Item coordinate data

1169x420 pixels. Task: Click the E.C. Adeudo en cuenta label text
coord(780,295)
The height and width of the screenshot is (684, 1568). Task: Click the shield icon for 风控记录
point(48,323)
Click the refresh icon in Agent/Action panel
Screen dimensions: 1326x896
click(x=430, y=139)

AIM OF THE EXERCISE
Copy out every item again, putting "Instruction" in place of each "Task" and leaving everything else as it is.

EXERCISE RESPONSE
1169x420 pixels. Instruction: Click the E.C. Adeudo en cuenta label text
coord(780,295)
The height and width of the screenshot is (684, 1568). Instruction: Click the shield icon for 风控记录
point(48,323)
Click the refresh icon in Agent/Action panel
Screen dimensions: 1326x896
click(x=430, y=139)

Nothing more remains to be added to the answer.